» **Extract to read**
____
Joe Biden asked the Generals back when they were advocating the Obama surge–“if in a year, the Afghan Government remains corrupt and illegitimate, how does adding more troops fix that?” It’s popular to make fun of Joe as being “dumb” and “old” but that’s a damn fucking good question. Do you know what the Pentagon’s answer was? They had no fucking answer. Their answer was “send more troops.” It wasn’t working. Biden is the first President in 20 years that had the spine to exercise his constitutional authority and tell them “no.”

Also, what was the goal of our involvement in Afghanistan? Thirty years ago, Colin Powell listed certain questions that should be asked and answered before the US sends troops overseas, and one of those was “Do we have a clear attainable objective?” I’ve never heard what the objective was of the US involvement in Afghanistan.

Right and you’d think when the sitting Vice President asks that very question in a room full of generals they might come up with an answer. Instead 8 years later guys like Robert Gates and some of the retired generals cry to reporters that Biden was “disrespectful to the military leadership.”

Good post(s), Martin. Quite correct.

Biden is going down in history as a spineless president who created chaos out of a stable situation. There is no safe way to get to the airport because of how it was handled. And that leaves up to 15,000 Americans still there hoping a strongly worded plea to the taliban allows them passage through all the roadblocks set up in the country.

He has completely lost control of the situation and his earlier statement that this wasn’t going to be another Saigon makes him look foolish in the extreme.

None of what you’re saying here is true. People are being steadily evacuated and it is unlikely there will be any significant loss of American life.

Also I don’t really understand the comparisons to the Fall of Saigon. The Fall of Saigon wasn’t any kind of particular disaster from a U.S. evacuation perspective. We had moved all U.S. personnel out of country other than an amount that could be removed in a single wave of helicopter airlift weeks prior. We had ceased combat in Vietnam two years prior and had no significant military deployment there.
____
» **Set problem 1**
From the Afghanistan discussion, write out the passage that begins at the words "Right and you’d" and stops after the words "in the country.".
» **Set problem 2**
In the Afghanistan discussion, translate this sentence into Spanish: "I’ve never heard what the objective was of the US involvement in Afghanistan."
» **Set problem 3**
Carry on the Afghanistan discussion from the point where it stops.

(Rows from a dataset)
____
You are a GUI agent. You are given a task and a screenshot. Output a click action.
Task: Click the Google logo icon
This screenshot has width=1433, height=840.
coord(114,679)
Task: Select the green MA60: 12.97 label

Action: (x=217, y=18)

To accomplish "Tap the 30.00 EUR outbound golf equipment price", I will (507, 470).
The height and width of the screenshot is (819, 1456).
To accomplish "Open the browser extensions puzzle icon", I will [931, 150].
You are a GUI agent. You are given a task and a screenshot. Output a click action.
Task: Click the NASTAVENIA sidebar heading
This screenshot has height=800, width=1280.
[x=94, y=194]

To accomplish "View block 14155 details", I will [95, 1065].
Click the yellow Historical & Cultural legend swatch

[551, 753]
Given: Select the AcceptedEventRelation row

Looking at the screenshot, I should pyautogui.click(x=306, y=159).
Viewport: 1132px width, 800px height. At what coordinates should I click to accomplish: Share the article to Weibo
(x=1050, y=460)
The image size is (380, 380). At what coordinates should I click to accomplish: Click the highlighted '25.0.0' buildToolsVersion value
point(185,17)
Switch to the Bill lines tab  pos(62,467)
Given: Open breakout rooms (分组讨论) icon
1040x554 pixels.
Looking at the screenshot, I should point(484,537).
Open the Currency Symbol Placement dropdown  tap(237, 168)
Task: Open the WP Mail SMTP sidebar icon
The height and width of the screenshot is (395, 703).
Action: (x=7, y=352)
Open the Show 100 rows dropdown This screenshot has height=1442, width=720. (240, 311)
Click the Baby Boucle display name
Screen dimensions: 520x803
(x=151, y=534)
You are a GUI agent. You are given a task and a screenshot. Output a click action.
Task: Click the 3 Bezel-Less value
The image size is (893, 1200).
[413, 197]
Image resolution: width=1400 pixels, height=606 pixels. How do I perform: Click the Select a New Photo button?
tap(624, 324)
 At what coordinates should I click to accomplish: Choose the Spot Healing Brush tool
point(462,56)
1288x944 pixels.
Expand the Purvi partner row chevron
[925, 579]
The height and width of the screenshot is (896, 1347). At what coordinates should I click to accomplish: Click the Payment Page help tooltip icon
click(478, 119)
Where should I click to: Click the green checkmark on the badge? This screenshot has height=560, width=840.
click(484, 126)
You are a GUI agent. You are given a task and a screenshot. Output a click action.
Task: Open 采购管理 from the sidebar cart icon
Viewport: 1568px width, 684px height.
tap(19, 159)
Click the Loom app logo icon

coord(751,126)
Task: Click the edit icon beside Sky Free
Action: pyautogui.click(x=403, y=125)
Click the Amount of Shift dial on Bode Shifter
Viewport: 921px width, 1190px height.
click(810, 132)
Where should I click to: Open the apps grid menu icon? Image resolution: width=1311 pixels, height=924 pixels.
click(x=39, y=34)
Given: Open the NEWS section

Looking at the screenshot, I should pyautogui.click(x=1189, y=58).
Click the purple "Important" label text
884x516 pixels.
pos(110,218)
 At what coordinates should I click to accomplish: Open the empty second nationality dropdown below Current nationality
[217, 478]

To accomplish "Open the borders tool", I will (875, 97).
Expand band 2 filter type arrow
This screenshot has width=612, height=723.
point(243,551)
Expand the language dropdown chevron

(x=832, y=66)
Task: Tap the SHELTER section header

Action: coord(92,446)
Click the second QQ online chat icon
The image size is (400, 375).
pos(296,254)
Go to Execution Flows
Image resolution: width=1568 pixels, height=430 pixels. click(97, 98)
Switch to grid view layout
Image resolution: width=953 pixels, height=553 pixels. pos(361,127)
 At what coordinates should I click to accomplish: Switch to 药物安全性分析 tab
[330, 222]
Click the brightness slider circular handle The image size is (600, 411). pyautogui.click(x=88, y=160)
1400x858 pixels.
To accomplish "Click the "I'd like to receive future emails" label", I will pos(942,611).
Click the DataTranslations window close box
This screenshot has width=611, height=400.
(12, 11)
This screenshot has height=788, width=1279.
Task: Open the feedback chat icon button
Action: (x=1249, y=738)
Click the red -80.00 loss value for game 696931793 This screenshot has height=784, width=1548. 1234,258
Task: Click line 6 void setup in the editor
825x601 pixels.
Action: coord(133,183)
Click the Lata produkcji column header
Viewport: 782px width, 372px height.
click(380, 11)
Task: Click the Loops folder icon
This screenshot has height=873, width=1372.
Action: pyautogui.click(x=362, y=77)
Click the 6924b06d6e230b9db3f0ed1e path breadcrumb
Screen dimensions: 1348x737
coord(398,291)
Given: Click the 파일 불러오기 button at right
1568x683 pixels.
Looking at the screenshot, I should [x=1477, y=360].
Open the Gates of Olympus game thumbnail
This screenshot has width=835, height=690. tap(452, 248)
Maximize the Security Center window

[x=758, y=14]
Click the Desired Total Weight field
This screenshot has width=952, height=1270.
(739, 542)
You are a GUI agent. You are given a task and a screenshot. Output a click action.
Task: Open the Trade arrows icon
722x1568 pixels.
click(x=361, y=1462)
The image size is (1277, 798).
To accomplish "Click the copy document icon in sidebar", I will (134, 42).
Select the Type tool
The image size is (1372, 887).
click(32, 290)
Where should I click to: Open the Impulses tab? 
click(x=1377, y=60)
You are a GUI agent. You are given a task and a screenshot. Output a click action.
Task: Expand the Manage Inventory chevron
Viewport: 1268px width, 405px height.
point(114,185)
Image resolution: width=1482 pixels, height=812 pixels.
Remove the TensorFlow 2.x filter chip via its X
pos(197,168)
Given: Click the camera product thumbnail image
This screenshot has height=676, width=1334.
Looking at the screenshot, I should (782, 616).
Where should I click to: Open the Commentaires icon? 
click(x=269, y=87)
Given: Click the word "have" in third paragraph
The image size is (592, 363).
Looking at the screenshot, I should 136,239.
____
» **Task response 1**
Right and you’d think when the sitting Vice President asks that very question in a room full of generals they might come up with an answer. Instead 8 years later guys like Robert Gates and some of the retired generals cry to reporters that Biden was “disrespectful to the military leadership.”

Good post(s), Martin. Quite correct.

Biden is going down in history as a spineless president who created chaos out of a stable situation. There is no safe way to get to the airport because of how it was handled. And that leaves up to 15,000 Americans still there hoping a strongly worded plea to the taliban allows them passage through all the roadblocks set up in the country.

» **Task response 2**
Nunca he oído cuál era el objetivo de la participación de EE. UU. en Afganistán.

» **Task response 3**
The North Vietnamese did not make any attempts to harm or attack American personnel, and in fact some Americans chose to stay in Saigon after it fell and nothing bad happened to them.

It goes back to perception and reality, there were upsetting pictures after we had abandoned our embassy of us airlifting people out while some South Vietnamese refugees desperately begged to come with, and that is tragic, but largely a natural and expected part of the process.

FWIW we ended up taking like 4000 or something Vietnamese out via airlift, and hundreds of thousands of more eventually resettled to the United States. The whole “fall of Saigon” shit goes back to “upsetting images” giving a mistaken idea about a situation. The “upsetting images” from Saigon were desperate Vietnamese scaling the Embassy gates begging to be brought with, and while tragic, it was the expected outcome two years prior when we signed the Paris Peace Accords. The evacuation of Saigon went so smoothly in fact because we had the helicopter airlift staged as a contingency plan, which ended up being necessary when the airport was damaged and we lost the option to shuttle people there and use fixed-wing aircraft.

It should be noted that North Vietnamese military forces and anti-aircraft literally visually observed our helicopters leaving and never fired a shot on them. The Fall of Saigon wasn’t really that bad, and neither is this.

An actual clusterfuck would be our loss of our Embassy in Tehran and the long term hostage taking of our staff there. As an example.

What did I say that wasn’t true? What number of American lives is significant to you? How many Afghan lives who supported efforts to keep the taliban out are significant to you?

What’s stopping the taliban from taking hostages?

Biden owns every last bit of this.

OMG. If it wasn’t a disaster then why did Biden say it wouldn’t happen just a month ago? Why would he even mention it. He looks like a fool in front of the whole world.

I mean you clearly have a political axe to grind. You call Biden spineless, I wonder what you call the three Presidents before him who, frankly lied to the American people when they said for 20 years we were leaving Afghanistan and never did. Biden campaigned on it, and he actually did it. That isn’t spinelessness.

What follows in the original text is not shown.